Surface Nanotube Engineering of Iodine‐125 Seed for Combination of Chemotherapy and Brachytherapy

Abstract Iodine‐125 ( 125 I) brachytherapy, in combination with chemotherapy, is extensively utilized for tumor treatment. However, the primary challenge in concurrently implementing brachy‐chemotherapy involves integrating the in situ implantation of 125 I seeds with the systematic administration of chemotherapeutic agents. Therefore, a novel 125 I seed modified with titanium dioxide nanotubes ( 125 I@TNT) is proposed to establish a localized drug release system. The titanium dioxide nanotubes are fabricated through anodic oxidation, exhibiting a uniform diameter of ≈100 nm and a thickness of 1 µm. These nanotubes effectively loaded doxorubicin (29.16 µg DOX/seed) while meeting the quality standards for subsequent applications, such as outer diameter and leak‐proofness properties ( 125 I@TNT loaded with DOX is named 125 I@TNT‐DOX).
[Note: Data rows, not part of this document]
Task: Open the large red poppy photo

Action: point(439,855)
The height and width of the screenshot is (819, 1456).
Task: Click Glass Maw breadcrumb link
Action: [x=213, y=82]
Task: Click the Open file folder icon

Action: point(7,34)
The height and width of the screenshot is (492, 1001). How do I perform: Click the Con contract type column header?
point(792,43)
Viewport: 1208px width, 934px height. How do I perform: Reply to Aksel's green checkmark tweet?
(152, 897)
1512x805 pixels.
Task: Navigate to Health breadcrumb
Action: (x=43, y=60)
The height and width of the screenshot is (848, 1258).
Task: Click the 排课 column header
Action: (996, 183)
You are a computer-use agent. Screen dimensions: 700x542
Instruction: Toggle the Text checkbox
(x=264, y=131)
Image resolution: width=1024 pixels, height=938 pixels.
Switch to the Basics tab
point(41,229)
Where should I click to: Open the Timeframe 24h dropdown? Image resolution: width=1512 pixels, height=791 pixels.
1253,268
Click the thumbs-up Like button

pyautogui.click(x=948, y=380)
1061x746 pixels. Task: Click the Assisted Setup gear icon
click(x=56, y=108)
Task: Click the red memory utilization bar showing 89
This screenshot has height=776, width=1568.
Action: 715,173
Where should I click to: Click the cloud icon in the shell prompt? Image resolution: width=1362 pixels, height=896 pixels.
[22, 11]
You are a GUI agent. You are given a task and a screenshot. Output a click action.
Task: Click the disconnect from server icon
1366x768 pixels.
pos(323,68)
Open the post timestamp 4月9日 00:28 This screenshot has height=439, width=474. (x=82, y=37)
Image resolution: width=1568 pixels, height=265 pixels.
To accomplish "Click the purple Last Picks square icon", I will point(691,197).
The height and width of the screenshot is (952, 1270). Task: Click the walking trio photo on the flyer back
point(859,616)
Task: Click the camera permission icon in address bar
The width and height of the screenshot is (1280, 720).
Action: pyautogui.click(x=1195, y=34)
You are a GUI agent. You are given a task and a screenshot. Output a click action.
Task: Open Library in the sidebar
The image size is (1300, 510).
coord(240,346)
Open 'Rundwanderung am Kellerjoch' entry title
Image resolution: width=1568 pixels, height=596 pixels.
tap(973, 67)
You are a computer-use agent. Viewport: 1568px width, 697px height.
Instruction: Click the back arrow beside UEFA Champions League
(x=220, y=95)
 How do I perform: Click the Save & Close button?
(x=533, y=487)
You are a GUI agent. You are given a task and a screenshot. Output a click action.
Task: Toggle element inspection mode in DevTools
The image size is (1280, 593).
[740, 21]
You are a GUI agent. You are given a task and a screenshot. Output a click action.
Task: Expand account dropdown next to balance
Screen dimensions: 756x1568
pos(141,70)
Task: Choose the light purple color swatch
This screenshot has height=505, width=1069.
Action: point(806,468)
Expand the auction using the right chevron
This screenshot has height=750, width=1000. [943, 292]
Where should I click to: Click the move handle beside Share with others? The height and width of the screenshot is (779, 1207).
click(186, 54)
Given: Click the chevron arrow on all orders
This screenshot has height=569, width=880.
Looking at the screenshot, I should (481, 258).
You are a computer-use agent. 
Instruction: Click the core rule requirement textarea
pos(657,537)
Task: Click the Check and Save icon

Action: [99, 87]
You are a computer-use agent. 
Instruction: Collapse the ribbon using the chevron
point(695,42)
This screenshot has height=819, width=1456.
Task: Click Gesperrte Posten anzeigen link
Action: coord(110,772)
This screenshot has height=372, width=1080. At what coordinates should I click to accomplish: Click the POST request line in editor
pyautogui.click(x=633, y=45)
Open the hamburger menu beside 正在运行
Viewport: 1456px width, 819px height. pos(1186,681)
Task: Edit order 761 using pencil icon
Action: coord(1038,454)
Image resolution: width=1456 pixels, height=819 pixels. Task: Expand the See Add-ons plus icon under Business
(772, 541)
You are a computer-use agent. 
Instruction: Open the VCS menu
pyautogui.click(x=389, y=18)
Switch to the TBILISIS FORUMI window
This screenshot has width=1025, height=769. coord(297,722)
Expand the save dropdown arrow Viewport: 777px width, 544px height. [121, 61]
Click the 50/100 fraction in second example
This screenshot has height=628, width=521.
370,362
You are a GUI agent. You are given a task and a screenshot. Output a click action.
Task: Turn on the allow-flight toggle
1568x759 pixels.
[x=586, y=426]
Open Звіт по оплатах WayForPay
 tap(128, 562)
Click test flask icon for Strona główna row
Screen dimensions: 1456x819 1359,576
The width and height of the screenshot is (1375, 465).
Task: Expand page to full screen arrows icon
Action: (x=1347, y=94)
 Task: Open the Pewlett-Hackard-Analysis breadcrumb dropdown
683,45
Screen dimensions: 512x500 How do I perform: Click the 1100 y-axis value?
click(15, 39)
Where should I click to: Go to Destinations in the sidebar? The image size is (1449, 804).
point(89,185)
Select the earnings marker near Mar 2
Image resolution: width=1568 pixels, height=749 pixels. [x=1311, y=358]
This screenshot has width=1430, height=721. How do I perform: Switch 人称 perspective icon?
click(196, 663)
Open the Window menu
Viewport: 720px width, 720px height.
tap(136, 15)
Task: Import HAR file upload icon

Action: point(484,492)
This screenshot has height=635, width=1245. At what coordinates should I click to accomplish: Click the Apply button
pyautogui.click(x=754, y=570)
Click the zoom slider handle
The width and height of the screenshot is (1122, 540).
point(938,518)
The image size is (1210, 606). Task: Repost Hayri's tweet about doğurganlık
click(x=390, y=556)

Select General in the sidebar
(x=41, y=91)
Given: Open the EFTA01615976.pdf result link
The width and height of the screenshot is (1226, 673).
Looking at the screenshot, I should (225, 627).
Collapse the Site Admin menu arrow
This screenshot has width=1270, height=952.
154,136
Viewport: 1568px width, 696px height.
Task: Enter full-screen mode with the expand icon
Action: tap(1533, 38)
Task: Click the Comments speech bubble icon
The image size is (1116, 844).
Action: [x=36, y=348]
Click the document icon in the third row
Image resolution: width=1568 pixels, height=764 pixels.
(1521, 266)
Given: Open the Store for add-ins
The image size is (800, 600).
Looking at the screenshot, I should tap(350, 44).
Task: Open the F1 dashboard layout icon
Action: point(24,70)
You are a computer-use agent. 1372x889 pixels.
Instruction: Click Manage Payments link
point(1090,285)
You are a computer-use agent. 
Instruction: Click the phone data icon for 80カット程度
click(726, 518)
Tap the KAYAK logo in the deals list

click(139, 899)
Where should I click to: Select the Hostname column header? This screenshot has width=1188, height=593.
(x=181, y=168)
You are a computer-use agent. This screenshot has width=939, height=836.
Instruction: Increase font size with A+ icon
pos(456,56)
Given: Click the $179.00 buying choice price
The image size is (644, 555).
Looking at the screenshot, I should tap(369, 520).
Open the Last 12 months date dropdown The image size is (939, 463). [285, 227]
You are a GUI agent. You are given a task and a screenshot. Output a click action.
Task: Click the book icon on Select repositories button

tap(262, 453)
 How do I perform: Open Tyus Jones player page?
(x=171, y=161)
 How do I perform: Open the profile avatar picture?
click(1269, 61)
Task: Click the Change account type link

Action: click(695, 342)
In vivo distribution studies revealed that 125 I@TNT‐DOX delivered significantly more DOX concentrations to tumors compared to free DOX administered intravenously (5 mg kg −1 ) while delivering less DOX in the heart. Both in vitro and in vivo studies confirmed that apoptosis is the primary mechanism of cell death induced by 125 I@TNT‐DOX. Additionally, 125 I@TNT‐DOX effectively suppressed the growth of subcutaneous tumors in 4T1 and Hepa1‐6 tumor‐bearing mouse, surpassing other treatments, particularly the combination of 125 I seeds and intravenously administered DOX (5 mg kg −1 ). This system offers a promising strategy for enhancing concurrent brachy‐chemotherapy.